What is Goth – Gothic Definition
Well, if you want to be really technical, gothic actually refers to either a type of architecture, or to the goth people people from the 4th to 6th centuries.
However, if you have come here, you are probably looking for information on the modern day social group.
The goth culture dates mostly to the 70s, although if you looked hard enough you can probably find examples of Goths existing before hand.
The classical, TV show and movie, viewpoint of goth is just people who wear all blacks, see white foundation as the best thing ever, and listen to dark and depressing music.
In reality, there are many different kinds of goths, and it’s not only about the clothes. If there is one simple definition I can give of what “gothic” is as a subculture, it’s this:
“People who are artistic in being themselves”
So, it’s not about wearing just black, PVC, or anything else. It’s about being not just comfortable in your own skin, but showing the world who you are, and expressing it in an artistic manner.
What might be better, though, is giving a very short history, and then delving into the different subtypes of goth.
The history of goth music
If you are here as someone who knows nothing about goths, you might be surprised that you probably already know some of the bands that really kicked off the goth movement (as such):
- The Cure
- The Sisters of Mercy
- The Cure
- Clan of Xymox
- Strawberry Switchblade
- Joy Division
- Siouxsie and the Banshees
- David Bowie
- Gary Numan
Yes, all of these bands and people can be said to have had a massive influence on the scene.

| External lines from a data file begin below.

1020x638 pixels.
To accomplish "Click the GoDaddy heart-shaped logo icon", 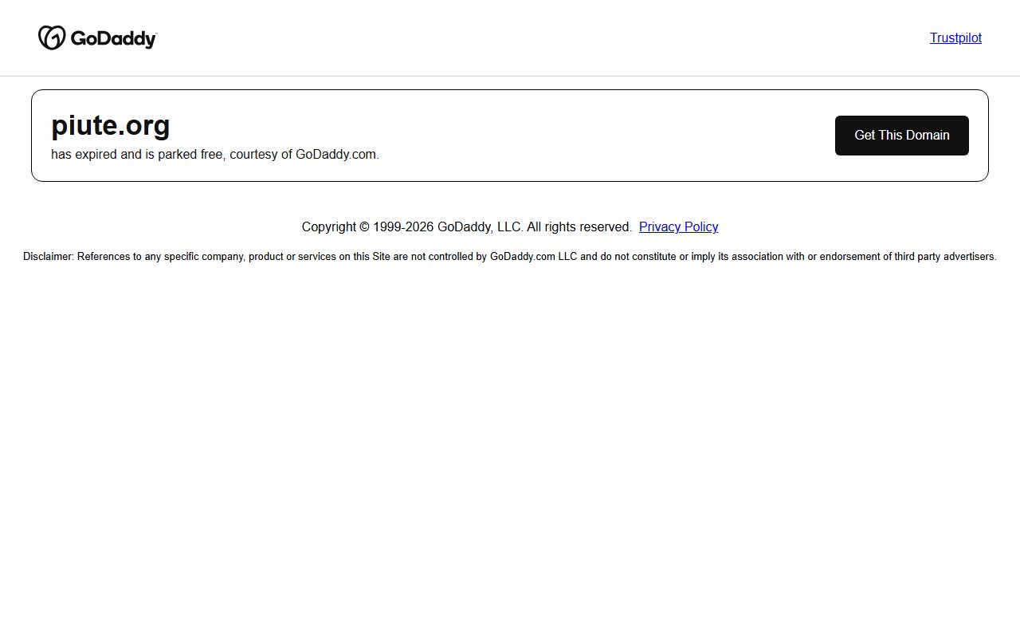I will pyautogui.click(x=52, y=37).
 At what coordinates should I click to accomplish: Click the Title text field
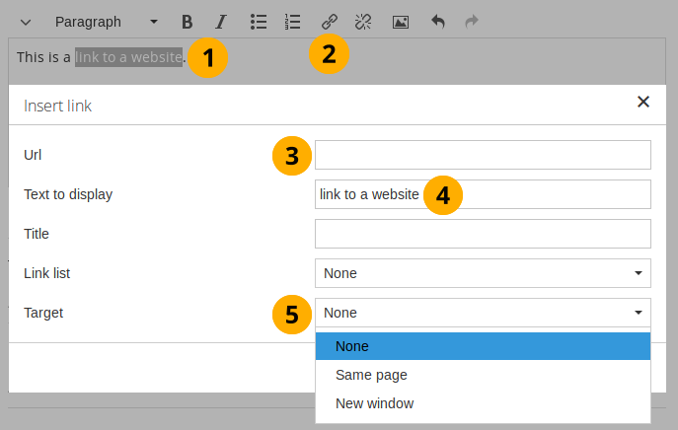tap(483, 234)
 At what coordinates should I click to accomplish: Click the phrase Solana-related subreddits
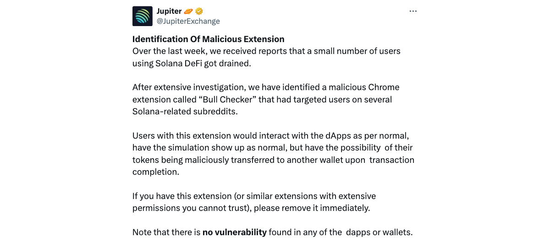tap(185, 112)
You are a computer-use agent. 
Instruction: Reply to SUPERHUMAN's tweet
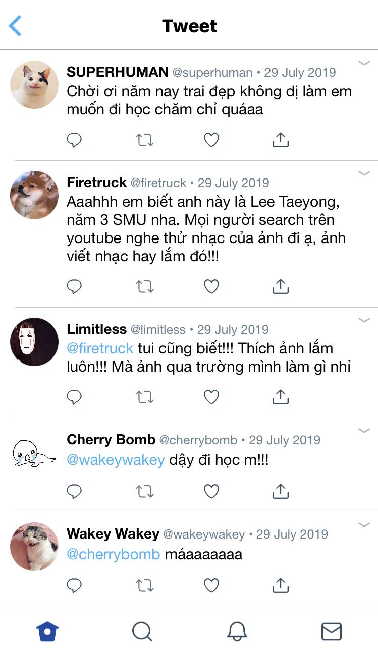74,140
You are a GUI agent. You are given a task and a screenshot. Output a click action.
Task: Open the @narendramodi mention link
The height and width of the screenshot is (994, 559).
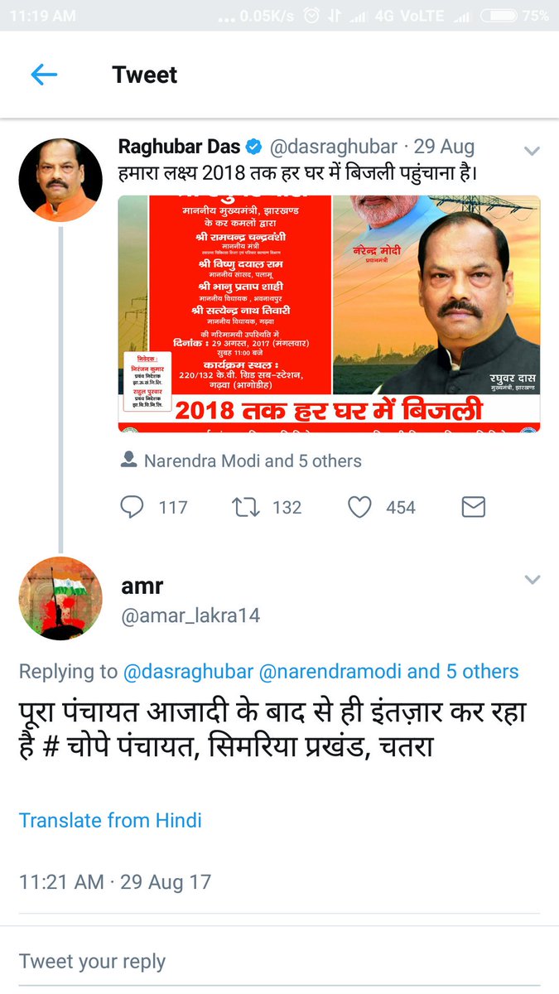click(330, 672)
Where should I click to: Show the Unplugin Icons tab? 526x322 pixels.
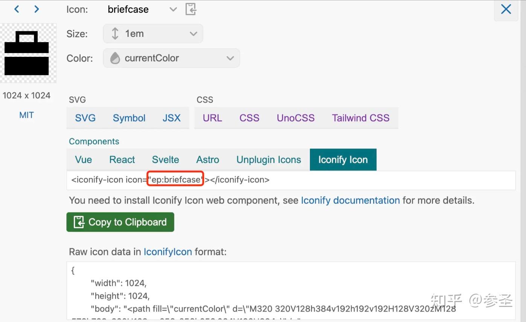(268, 159)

Even the very colourful Strawberry Switchblade, who actually inspire the more multicoloured goths today.
The Cure might be one of the biggest examples. Sure, songs such as “Lovesong” and “Friday I’m in Love” can be seen to be very happy if you look at them superficially, there is something amazing in the way Robert Smith sings, that sounds like his heart is breaking with every syllable.
In fact, my second favourite definition of gothic is “Seeing the beauty in ugliness, and the ugliness in beauty.”
Other relevant bands
A complete list of bands vital to the goth scene is hard to pull out, as there are so many in so many different styles of music, but as a short summary:
- Dead Can Dance
- Diary of Dreams
- Marliyn Manson
- Nine Inch Nails
- Switchblade Symphony
- The Birthday Massacre
- The Crüxshadows
- Theatre of Tragedy
The different styles of goth
So, what are the different styles of goth that you can find, “out in the wild”. Well, here is a short summary of some of the main types, but for a full over view of the different types visit the “Types of Goth” section.
The common thing you will see with this list is that, of course, these categories drop down into many different other categories. For example, within the EBM (Electronic Body Music) goth I would include Industrial Goths, Rivetheads, Military Goths, etc.
This goths tend to be united by a love of music with massive electronic beats. Imagine if heavy metal bands suddenly put down their guitars one day and started playing around with synthesizers.
Fashion wise, this type of goth is all about the heavy. You will see baggy trousers. Chains. Studs. Every now and then you will see flashes of uniform like stylings, including military style hats.
These are also the kinds of goths you will see dancing as if they are beating up an invisible person next to them.
I would almost put this as a sub genre underneath EBM Goth. They tend to listen to the same music and dance the same way, but the way they look is different enough to warrant their own category. If you are looking at a crowd of otherwise goths, these will be the ones you eyes are drawn to.
Cybergoths are all about the bright colours. Think layered hair extensions, neon orange and green clothing, furry leg warmers, bright coloured googles, etc.
Here I also include steampunk goths, a somewhat modern invention but still worth talking about. Fashion-wise, these goths are all about the historical clothing. Typical stylings include Victorian and medieval, and the music can also reflect this.
One of the most common cross-over medieval goth songs, which almost everyone can listen to is Lindsey Sterling’s Crystalise. For the Victorian area, it’d be bands such as Rasputina.
Many of these goths are the ones with the sewing machines and who will spend their time making their own clothing, fully showing how goths are artistic in showing their own self expression.
These are the black trousers, black t-shirt, and slight bit of makeup goths. Those who you can’t really pin down into one particular genre. They might occasionally wear a military styled jacket, or something with frills, but on the whole, they have a more restrained kind of look to them. Think like Neil Gaiman’s death.
That isn’t to say that they are looked down on the scene for not going all out though. For what is probably one of the reasons why so many people are attracted to the goth scene, is that it is one of the most welcoming and warm communities.
As stated above, some of it is because of the community. It’s about finding both your kind of people, and the kind of people who are warm to everyone.
It’s also very much about the self-expression, being able to display yourself to the world in a way that celebrates having your heart on your sleeve.
And, lastly, it’s also about having fun. So much fun.